La esquina

José Aguilar

jaguilar@grupojoly.com

Silencio e impunidad de los curas abusadores

La política de tolerancia cero con los abusos sexuales que se abre paso gracias al papa Francisco no libra a la Iglesia católica del ominoso fardo de la culpa por los pecados del pasado. El fardo reaparece una y otra vez, y no retrata, ensombrece y golpea tanto a los abusadores de entonces -la mayoría, muertos o retirados- como a la institución que los cobijó, encubrió y protegió. Como en el caso de la red de pederastia investigada en Pensilvania (Estados Unidos), igual que antes en Australia, México y la diócesis también norteamericana de Boston. La de la película Spotlight.

Lo de Pensilvania se puede describir con dos verbos infrecuentes conjugados en presente: espeluzna y escalofría. Por sus cifras, por su contenido y por su contexto. Un gran jurado ha documentado, en 1.300 páginas, los abusos sexuales a más de mil menores por parte de trescientos religiosos durante setenta años. Revela la existencia y actividades de un círculo de sacerdotes depredadores que compartían víctimas, prácticas de violencia y sadismo.
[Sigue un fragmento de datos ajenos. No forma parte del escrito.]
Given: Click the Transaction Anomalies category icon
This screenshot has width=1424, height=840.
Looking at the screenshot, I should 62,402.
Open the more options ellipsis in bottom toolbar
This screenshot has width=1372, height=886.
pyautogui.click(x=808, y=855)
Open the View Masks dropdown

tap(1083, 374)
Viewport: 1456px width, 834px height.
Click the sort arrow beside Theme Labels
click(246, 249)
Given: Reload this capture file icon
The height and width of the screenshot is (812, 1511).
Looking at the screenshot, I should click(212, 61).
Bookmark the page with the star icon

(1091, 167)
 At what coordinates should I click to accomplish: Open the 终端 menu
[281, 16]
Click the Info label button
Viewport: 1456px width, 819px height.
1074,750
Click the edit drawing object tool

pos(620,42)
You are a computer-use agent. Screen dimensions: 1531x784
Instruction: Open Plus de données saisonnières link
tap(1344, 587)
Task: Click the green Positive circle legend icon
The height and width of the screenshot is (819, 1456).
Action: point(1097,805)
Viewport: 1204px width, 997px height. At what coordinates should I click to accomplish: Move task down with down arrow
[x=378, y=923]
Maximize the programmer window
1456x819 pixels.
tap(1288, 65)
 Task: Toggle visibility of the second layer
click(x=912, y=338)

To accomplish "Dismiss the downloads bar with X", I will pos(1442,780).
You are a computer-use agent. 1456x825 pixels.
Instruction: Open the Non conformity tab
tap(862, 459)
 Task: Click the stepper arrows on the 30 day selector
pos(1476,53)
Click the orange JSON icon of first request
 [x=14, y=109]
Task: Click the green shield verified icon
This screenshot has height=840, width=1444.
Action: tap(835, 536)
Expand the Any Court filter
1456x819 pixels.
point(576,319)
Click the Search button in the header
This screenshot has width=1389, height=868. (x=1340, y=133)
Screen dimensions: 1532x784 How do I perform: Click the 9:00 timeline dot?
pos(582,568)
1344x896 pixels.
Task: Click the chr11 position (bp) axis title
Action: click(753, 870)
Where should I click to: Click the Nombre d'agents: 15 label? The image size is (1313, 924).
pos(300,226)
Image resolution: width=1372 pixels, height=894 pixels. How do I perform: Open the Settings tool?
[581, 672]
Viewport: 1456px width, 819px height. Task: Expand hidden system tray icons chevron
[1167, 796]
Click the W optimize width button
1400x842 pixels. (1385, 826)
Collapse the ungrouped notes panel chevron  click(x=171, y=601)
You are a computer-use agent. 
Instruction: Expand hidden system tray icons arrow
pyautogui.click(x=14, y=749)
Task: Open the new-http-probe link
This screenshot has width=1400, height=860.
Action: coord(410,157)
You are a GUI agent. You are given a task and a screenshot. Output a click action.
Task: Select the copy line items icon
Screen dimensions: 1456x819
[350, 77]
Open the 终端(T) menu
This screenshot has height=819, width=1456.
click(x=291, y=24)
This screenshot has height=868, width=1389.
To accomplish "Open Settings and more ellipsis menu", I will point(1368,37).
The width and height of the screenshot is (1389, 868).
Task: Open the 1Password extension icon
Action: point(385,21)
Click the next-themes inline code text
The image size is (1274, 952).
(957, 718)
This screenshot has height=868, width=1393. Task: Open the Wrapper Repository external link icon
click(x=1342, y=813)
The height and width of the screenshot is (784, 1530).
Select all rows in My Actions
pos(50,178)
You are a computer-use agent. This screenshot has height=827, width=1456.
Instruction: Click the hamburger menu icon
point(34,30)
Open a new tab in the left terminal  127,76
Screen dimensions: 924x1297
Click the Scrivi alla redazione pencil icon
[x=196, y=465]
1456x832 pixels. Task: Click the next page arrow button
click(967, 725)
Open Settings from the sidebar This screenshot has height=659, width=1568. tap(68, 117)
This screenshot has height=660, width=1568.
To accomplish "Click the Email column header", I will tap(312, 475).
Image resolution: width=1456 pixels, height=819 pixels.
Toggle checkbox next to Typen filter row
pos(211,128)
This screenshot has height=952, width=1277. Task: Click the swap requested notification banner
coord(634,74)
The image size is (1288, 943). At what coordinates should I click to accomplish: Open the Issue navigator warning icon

La lectura de algunas de estas prácticas, que ya serían llamativas si estuvieran protagonizadas por adultos libres, resulta vomitiva por la consciencia de que sus actores pasivos son niños y adolescentes con la voluntad anulada o mediatizada.

Porque ésa es una de las claves del escándalo: los agresores estaban destruyendo la inocencia y la dignidad de los chicos y chicas prevaliéndose de su influjo y ascendencia sobre ellos y sus padres como hombres de Dios y vehículos de fe y fraternidad. Unos canallas de mucho cuidado, vamos. Los pedófilos organizados hasta tenían un manual de instrucciones para ocultar la verdad de sus crímenes, como hablar de "contactos inapropiados" en lugar de violaciones, no explicar el auténtico motivo del traslado de los curas más reincidentes, sino atribuirlo a fatiga o baja médica y, sobre todo, no decir nada a la Policía.

Y ésa es la otra clave. La que añade ignominia al horror y suma complicidad institucional y colectiva al delito. Porque es que lo que hicieron estos agresores son delitos penados con cárcel en todos los países civilizados. Que han quedado impunes por el manto de silencio que se ha tejido, hasta los últimos años, en torno a estas conductas criminales. A los curas cuyos abusos ya no se podían ignorar los trasladaban a otras parroquias o colegios, extendiendo así, sin querer, el mal que llevaban dentro. A las víctimas, con la vida destrozada por aquéllos en quienes más confiaban y traumatizados por el dolor y, a menudo, por el sentimiento de culpa, las forzaban a callar y sufrir.

¡Qué lejos toda esta podredumbre de la frase de Jesucristo que recuerdo más o menos así: "Lo que hicisteis a alguno de estos pequeños, a mí me lo hicisteis". Amén.